[Objective]: Return the employment agreement text below word for word, from its first sentence through its last.

[Source]:
▶

Notwithstanding the foregoing, Good Reason shall only exist if (A) the Executive provides written notice to the Company within ninety (90) days of the occurrence of the event or condition constituting Good Reason, (B) the Company is
provided a period of thirty (30) days to cure the event or condition giving rise to Good Reason (the “Cure Period”) and fails to do so prior to the end of the Cure Period, and (C) the Executive terminates employment within thirty
(30) days after the end of the Cure Period. 
 (g) Definition of “Intellectual Property.” For all purposes
under this Agreement, “Intellectual Property” shall mean inventions, discoveries, developments, methods, processes, compositions, works, concepts and ideas (whether or not patentable or copyrightable or constituting trade secrets)
conceived, made, created, developed or reduced to practice by the Executive (whether alone or with others, whether or not during normal business hours or on or off Company premises) during the Executive’s employment and during the period of six
(6) months immediately following termination of his employment that relate to either the Products or any prospective activity of the Company or any of its Affiliates or that make use of Confidential Information or any of the equipment or
facilities of the Company or any of its Affiliates.

◀

Item position entries
▶

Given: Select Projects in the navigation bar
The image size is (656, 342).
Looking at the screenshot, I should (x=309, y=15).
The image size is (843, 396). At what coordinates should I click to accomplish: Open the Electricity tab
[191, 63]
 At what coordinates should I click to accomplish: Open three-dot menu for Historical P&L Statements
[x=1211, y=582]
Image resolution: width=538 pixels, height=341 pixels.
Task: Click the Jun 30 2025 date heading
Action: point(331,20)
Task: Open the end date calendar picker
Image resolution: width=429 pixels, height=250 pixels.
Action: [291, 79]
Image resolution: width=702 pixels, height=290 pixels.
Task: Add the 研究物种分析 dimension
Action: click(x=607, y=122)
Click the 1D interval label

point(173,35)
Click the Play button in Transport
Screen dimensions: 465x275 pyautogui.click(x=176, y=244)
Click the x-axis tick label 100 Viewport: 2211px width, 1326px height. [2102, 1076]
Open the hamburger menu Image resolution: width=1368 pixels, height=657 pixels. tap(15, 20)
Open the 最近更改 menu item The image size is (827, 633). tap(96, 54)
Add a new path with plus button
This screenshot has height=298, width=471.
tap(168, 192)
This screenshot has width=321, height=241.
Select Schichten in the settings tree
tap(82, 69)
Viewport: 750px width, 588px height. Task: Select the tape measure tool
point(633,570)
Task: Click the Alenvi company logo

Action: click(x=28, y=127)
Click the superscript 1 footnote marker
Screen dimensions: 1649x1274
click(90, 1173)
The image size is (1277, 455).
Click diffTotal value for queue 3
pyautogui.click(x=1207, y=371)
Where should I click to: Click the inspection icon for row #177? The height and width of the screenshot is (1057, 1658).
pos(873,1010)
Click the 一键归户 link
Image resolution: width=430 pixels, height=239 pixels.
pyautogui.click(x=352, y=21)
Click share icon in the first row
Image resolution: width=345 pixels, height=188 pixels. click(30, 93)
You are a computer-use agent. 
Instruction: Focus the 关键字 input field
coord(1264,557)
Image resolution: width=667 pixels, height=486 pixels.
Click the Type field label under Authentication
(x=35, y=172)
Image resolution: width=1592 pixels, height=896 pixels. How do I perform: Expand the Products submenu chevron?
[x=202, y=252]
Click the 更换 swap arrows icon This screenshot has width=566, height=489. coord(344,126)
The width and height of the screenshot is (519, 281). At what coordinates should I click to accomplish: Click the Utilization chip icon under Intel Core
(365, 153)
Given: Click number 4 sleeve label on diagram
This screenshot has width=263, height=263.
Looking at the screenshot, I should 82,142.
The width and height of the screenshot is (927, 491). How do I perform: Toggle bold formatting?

◀

[Exercise output]:
Notwithstanding the foregoing, Good Reason shall only exist if (A) the Executive provides written notice to the Company within ninety (90) days of the occurrence of the event or condition constituting Good Reason, (B) the Company is
provided a period of thirty (30) days to cure the event or condition giving rise to Good Reason (the “Cure Period”) and fails to do so prior to the end of the Cure Period, and (C) the Executive terminates employment within thirty
(30) days after the end of the Cure Period. 
 (g) Definition of “Intellectual Property.” For all purposes
under this Agreement, “Intellectual Property” shall mean inventions, discoveries, developments, methods, processes, compositions, works, concepts and ideas (whether or not patentable or copyrightable or constituting trade secrets)
conceived, made, created, developed or reduced to practice by the Executive (whether alone or with others, whether or not during normal business hours or on or off Company premises) during the Executive’s employment and during the period of six
(6) months immediately following termination of his employment that relate to either the Products or any prospective activity of the Company or any of its Affiliates or that make use of Confidential Information or any of the equipment or
facilities of the Company or any of its Affiliates.